Collected data entries
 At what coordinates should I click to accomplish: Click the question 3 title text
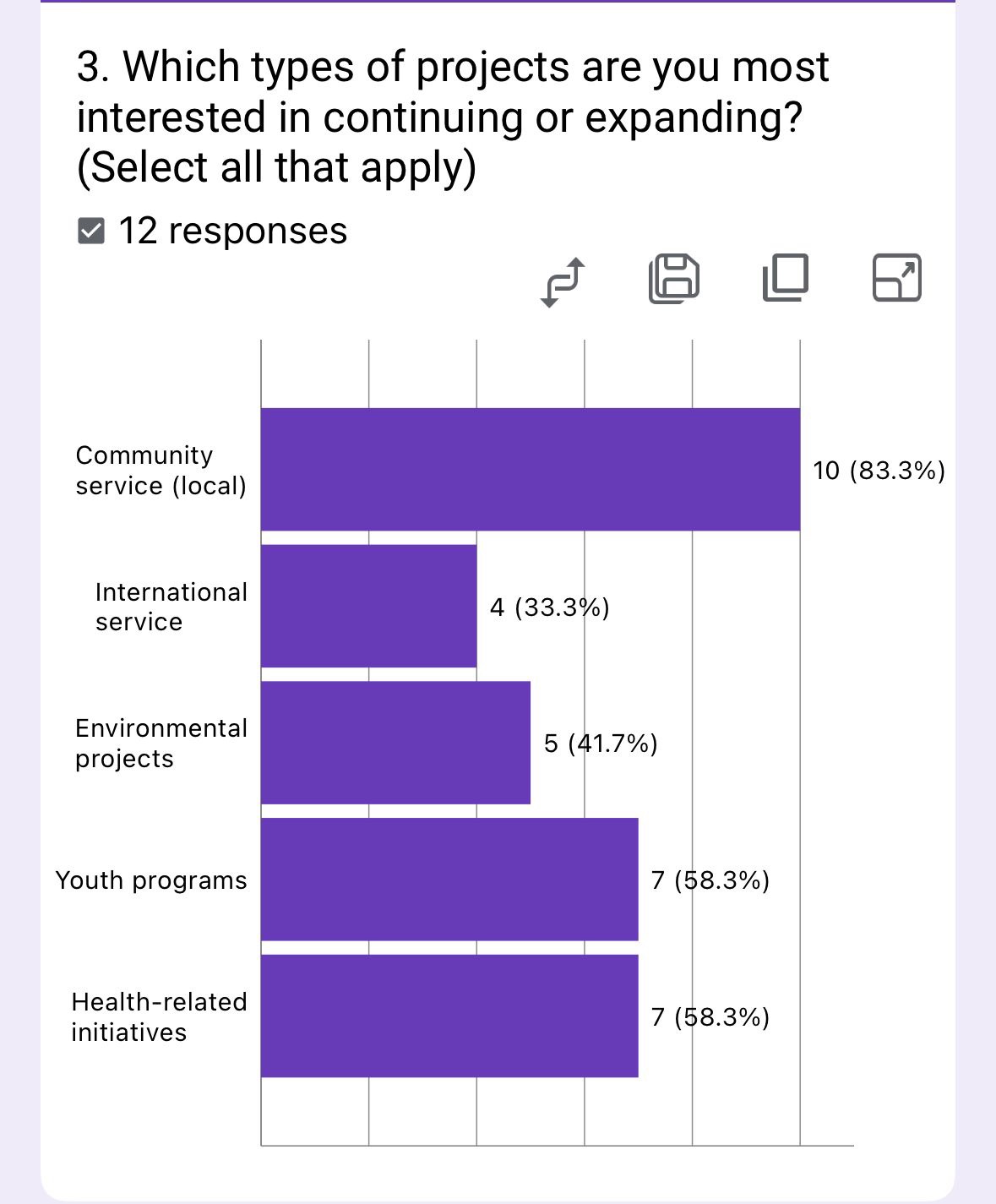point(452,117)
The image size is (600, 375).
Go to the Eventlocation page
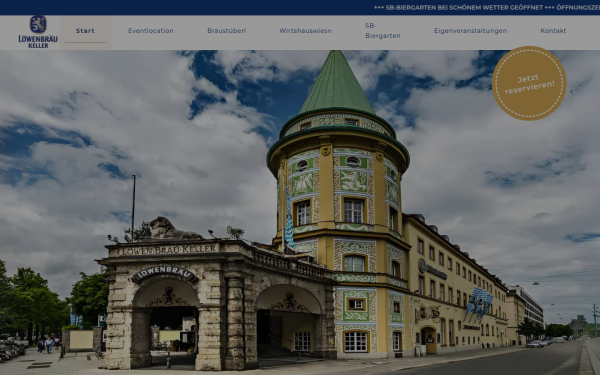click(x=151, y=31)
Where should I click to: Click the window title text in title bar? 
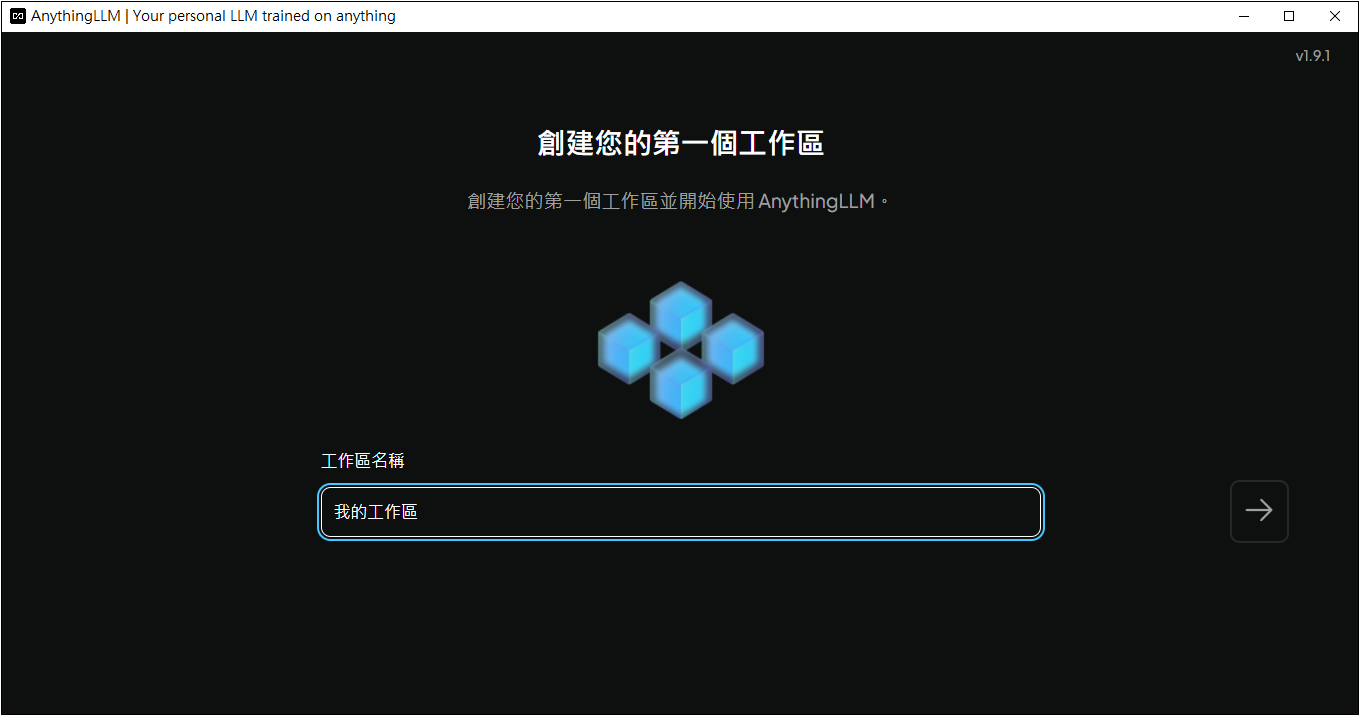click(213, 16)
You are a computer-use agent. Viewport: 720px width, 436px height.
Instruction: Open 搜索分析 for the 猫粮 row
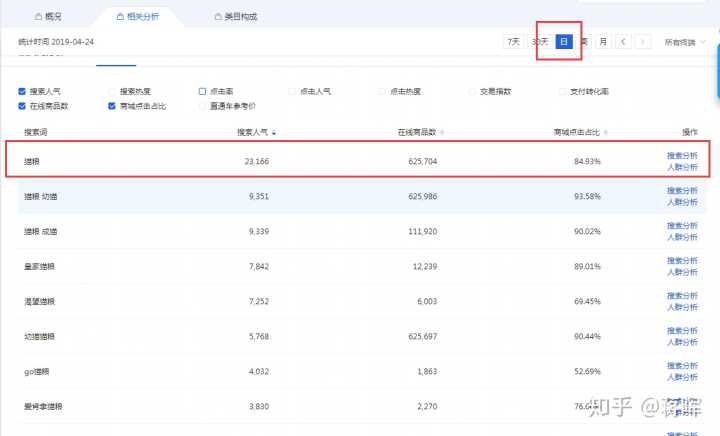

Exercise description
Hand back the records above exactly, leaving out every picture.

Response below
 At what coordinates should I click to accomplish: Click the question 3 title text
point(452,117)
The image size is (600, 375).
Go to the Eventlocation page
click(x=151, y=31)
Where should I click to: Click the window title text in title bar? 
click(213, 16)
You are a computer-use agent. Viewport: 720px width, 436px height.
Instruction: Open 搜索分析 for the 猫粮 row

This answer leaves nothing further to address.